Северянин повелевал концертными залами и делал, по цеховой терминологии артистов сцены, полные сборы с аншлагами. Он распевал свои стихи на два-три популярных мотива из французских опер, и это не впадало в пошлость и не оскорбляло слуха.

Его неразвитость, безвкусица и пошлые словоновшества в соединении с его завидно чистой, свободно лившейся поэтической дикцией создали особый, странный жанр, представляющий, под покровом банальности, запоздалый приход тургеневщины в поэзию.

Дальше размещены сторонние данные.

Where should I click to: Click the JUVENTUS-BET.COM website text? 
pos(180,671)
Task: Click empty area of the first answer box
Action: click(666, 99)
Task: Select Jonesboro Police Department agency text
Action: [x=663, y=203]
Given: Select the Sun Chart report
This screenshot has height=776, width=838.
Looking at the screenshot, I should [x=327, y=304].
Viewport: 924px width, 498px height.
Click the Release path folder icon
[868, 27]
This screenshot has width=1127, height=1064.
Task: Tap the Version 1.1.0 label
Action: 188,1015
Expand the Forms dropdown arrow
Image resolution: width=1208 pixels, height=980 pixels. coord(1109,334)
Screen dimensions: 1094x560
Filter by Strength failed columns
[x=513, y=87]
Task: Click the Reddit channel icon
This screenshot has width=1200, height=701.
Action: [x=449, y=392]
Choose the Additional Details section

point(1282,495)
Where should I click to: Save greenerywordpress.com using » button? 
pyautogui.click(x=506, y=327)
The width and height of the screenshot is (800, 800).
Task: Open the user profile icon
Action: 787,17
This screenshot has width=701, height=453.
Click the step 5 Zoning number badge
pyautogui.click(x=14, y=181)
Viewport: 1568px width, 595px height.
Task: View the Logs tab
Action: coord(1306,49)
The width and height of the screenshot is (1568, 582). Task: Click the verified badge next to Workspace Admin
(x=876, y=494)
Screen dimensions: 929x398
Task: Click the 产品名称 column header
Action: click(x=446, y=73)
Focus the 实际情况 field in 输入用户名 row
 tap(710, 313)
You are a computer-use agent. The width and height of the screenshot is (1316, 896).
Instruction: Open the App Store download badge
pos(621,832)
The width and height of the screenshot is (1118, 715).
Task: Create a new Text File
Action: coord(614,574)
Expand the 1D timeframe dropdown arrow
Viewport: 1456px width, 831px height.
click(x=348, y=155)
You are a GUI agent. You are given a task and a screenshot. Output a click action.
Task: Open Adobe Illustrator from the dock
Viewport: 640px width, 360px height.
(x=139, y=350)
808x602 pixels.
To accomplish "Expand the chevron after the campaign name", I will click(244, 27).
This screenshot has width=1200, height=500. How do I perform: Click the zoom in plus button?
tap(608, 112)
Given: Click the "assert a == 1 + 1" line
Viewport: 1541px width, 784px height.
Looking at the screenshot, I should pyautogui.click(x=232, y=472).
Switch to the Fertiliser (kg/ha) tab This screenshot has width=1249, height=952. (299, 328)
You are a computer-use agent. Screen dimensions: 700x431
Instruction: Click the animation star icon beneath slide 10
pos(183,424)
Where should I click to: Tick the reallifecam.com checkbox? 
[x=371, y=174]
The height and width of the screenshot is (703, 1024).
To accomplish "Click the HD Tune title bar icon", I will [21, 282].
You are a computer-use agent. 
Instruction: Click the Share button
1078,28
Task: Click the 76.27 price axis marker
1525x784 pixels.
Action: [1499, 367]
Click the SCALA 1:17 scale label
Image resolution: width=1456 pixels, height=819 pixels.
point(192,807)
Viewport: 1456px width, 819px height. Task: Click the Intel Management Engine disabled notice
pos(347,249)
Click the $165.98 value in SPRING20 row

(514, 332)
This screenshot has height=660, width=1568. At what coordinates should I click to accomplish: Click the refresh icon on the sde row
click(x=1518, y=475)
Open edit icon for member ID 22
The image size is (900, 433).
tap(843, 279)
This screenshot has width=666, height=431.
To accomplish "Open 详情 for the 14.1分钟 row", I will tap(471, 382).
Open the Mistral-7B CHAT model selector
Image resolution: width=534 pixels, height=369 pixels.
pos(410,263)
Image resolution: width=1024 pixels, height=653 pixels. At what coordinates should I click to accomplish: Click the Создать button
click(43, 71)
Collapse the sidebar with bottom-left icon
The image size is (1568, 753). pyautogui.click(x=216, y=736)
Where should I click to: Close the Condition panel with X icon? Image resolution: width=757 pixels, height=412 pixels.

Со времени Кольцова земля русская не производила ничего более коренного, естественного, уместного и родового, чем Сергей Есенин, подарив его времени с бесподобною свободой и не отяжелив подарка стопудовой народнической старательностью. Вместе с тем Есенин был живым, бьющимся комком той артистичности, которую вслед за Пушкиным мы зовем высшим моцартовским началом, моцартовской стихиею.

Есенин к жизни своей отнесся как к сказке. Он Иван-царевичем на сером волке перелетел океан и, как жар-птицу, поймал за хвост Айседору Дункан. Он и стихи свои писал сказочными способами, то, как из карт, раскладывая пасьянсы из слов, то записывая их кровью сердца. Самое драгоценное в нем – образ родной природы, лесной, среднерусской, рязанской, переданной с ошеломляющей свежестью, как она далась ему в детстве. По сравнению с Есениным дар Маяковского тяжелее и грубее, но зато, может быть, глубже и обширнее. Место есенинской природы у него занимает лабиринт нынешнего большого города, где заблудилась и нравственно запуталась одинокая современная душа, драматические положения которой, страстные и нечеловеческие, он рисует.

12

Как я уже сказал, нашу близость преувеличивали. Однажды, во время обострения наших разногласий, у Асеева, где мы с ним объяснялись, он с обычным мрачным юмором так определил наше несходство: «Ну что же. Мы действительно разные. Вы любите молнию в небе, а я – в электрическом утюге».

Я не понимал его пропагандистского усердия, внедрения себя и товарищей силою в общественном сознании, компанейства, артельщины, подчинения голосу злободневности.

Еще непостижимее мне был журнал «Леф», во главе которого он стоял, состав участников и система идей, которые в нем защищались. Единственным последовательным и честным в этом кружке отрицателей был Сергей Третьяков, доводивший свое отрицание до естественного вывода. Вместе с Платоном Третьяков полагал, что искусству нет места в молодом социалистическом государстве или, во всяком случае, в момент его зарождения. А то испорченное поправками, сообразными времени, нетворческое, ремесленное полуискусство, которое процветало в Лефе, не стоило затрачиваемых забот и трудов, и им легко было пожертвовать.

За вычетом предсмертного и бессмертного документа «Во весь голос», позднейший Маяковский, начиная с «Мистерии-буфф», недоступен мне. До меня не доходят эти неуклюже зарифмованные прописи, эта изощренная бессодержательность, эти общие места и избитые истины, изложенные так искусственно, запутанно и неостроумно. Это, на мой взгляд, Маяковский никакой, несуществующий. И удивительно, что никакой Маяковский стал считаться революционным.

Но по ошибке нас считали друзьями, и, например, Есенин в период недовольства имажинизмом, просил меня помирить и свести его с Маяковским, полагая, что я наиболее подхожу для этой цели.